# Why doesn't Lightroom render these JPEGs like every other viewer?



## dbooksta (Aug 7, 2014)

I'm new to Lightroom 5. To learn I tried to take an old photo and improve it in the Develop module. I exported the results but the color cast is different in every other JPG viewer and browser from what I see in Lightroom. Even after adding the export to the Lightroom library and opening it in Lightroom it continues to look like what I had Developed, rather than what I see in any other viewer.
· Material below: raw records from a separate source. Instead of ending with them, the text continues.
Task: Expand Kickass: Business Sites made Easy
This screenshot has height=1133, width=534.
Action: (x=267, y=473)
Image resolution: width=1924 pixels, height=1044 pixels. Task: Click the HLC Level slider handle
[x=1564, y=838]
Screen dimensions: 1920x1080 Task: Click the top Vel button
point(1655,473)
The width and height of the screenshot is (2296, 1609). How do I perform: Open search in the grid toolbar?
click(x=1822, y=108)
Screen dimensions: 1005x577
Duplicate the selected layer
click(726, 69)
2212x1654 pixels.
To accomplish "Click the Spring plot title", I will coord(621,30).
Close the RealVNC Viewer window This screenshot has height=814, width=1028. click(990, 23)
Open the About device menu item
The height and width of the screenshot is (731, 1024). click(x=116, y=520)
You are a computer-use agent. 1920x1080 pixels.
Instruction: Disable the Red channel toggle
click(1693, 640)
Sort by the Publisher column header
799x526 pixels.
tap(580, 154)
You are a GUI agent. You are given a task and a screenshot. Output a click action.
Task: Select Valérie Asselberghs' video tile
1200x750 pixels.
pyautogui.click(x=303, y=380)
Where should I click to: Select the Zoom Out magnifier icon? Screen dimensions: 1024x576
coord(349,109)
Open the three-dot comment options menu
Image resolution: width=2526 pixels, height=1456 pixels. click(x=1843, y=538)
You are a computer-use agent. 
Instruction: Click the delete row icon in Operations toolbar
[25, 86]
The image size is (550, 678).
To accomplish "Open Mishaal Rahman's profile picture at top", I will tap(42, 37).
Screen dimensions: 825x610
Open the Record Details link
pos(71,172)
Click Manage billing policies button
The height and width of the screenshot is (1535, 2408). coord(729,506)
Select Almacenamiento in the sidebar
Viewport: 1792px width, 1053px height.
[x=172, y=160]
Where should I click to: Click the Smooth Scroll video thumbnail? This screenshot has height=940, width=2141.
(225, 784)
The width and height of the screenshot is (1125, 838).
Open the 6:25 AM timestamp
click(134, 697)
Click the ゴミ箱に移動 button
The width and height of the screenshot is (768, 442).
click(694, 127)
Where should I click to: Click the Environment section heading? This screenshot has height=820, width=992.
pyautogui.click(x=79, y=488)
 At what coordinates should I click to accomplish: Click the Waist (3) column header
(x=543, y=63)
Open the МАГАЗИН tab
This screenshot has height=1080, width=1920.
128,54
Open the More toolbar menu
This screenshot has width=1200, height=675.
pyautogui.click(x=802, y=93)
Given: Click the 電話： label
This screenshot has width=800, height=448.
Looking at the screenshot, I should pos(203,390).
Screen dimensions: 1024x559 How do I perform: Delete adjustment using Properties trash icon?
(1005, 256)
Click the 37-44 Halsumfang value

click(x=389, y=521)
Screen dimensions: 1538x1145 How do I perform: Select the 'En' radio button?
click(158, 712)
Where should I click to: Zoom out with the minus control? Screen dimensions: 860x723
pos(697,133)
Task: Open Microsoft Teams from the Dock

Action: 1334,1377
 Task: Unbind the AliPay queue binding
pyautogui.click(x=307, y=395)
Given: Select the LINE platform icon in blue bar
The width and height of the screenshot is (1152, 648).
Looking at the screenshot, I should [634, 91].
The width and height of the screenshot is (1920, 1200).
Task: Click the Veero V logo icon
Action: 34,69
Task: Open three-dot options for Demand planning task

Why is Lightroom rendering images with different colors from everything else?

In the export settings I've tried both the sRGB and AdobeRGB (1998) colorspaces with the same results.  The embedded color profile is listed by other viewers as "sRGB IEC61966-2.1".  (_Although frankly I would prefer not to use ICC/embedded color profiles at all._)

Here is the original, followed by the developed image export as seen in Lightroom (via screenshot), and then the same image viewed everywhere else:







Developed and viewed in Lightroom (screenshot), including exported and reimported:







Developed Export in any other viewer:


----------



## Victoria Bampton (Aug 7, 2014)

Hi dbooksta, welcome to the forum!

That's typical of a corrupted monitor profile - give this a shot http://members.lightroomqueen.com/K...onitor-profile-to-check-whether-its-corrupted


----------



## dbooksta (Aug 8, 2014)

That appears to fix it!  You, madam, truly are the Lightroom Queen -- thank you!


----------



## msbrad (Aug 8, 2014)

wow- Love love the detailed advice.
m


----------



## Packhorse-4 (Aug 8, 2014)

msbrad said:


> wow- Love love the detailed advice.
> m



Yup, Victoria is the best!  I'm glad I found these forums as well.


----------



## davidedric (Aug 8, 2014)

If at all possible you should profile your monitor using one of the various profiling devices on the market.   Your approach then would simply be to re-profile the monitor.  The profiler should automatically set the measured profile as the one in use, though you could still check that through Colour Management in the Control Panel.

Dave


----------



## Victoria Bampton (Aug 8, 2014)

Yep, well said Dave.


----------